EXERCISE DETAILS
The records below need to come back exactly as they are, pictures omitted.

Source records
- - - - -

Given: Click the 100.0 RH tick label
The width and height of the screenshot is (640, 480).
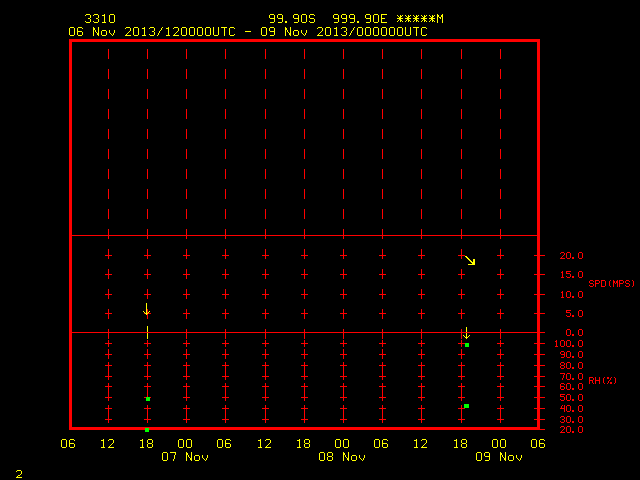Looking at the screenshot, I should click(x=569, y=344).
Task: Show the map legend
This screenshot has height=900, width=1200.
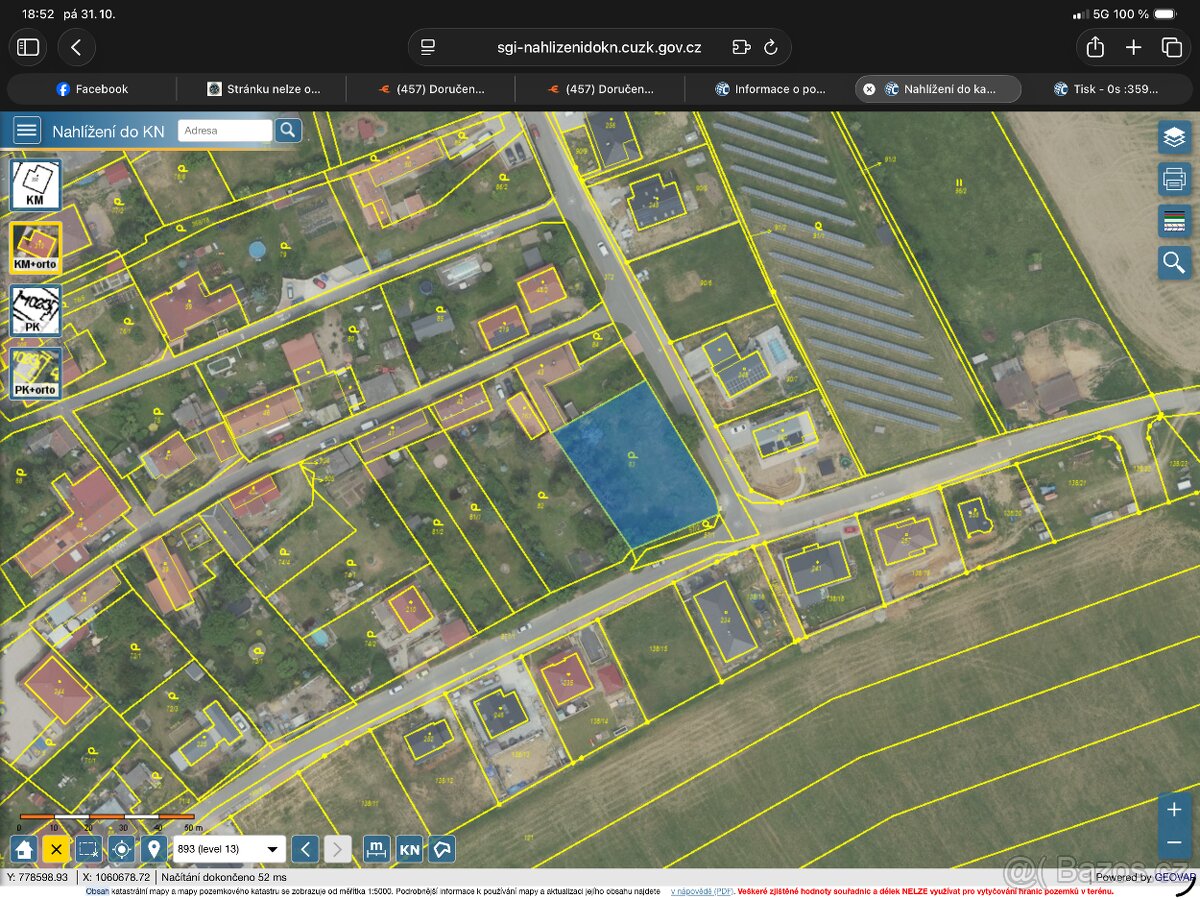Action: (1174, 221)
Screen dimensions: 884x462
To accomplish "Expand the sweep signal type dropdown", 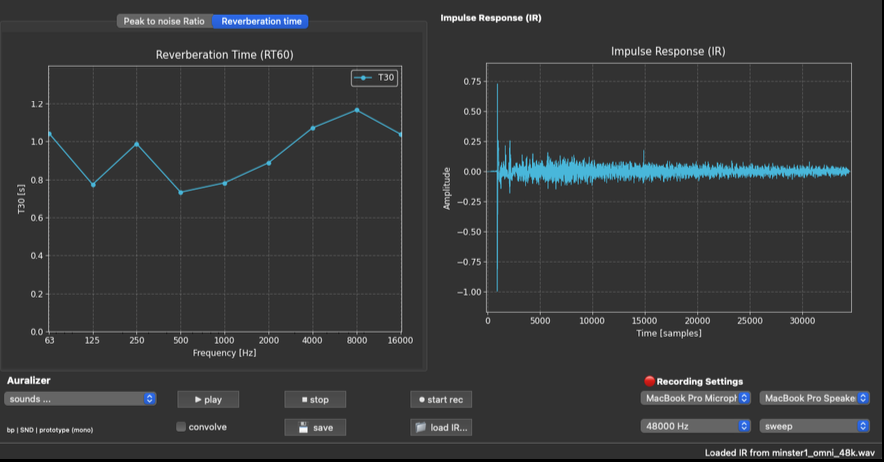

- - - - -

ANSWER TO THIS TASK
Given: Click the 100.0 RH tick label
The width and height of the screenshot is (640, 480).
Looking at the screenshot, I should click(x=569, y=344).
Task: Show the map legend
This screenshot has height=900, width=1200.
Action: (1174, 221)
Screen dimensions: 884x462
To accomplish "Expand the sweep signal type dropdown", 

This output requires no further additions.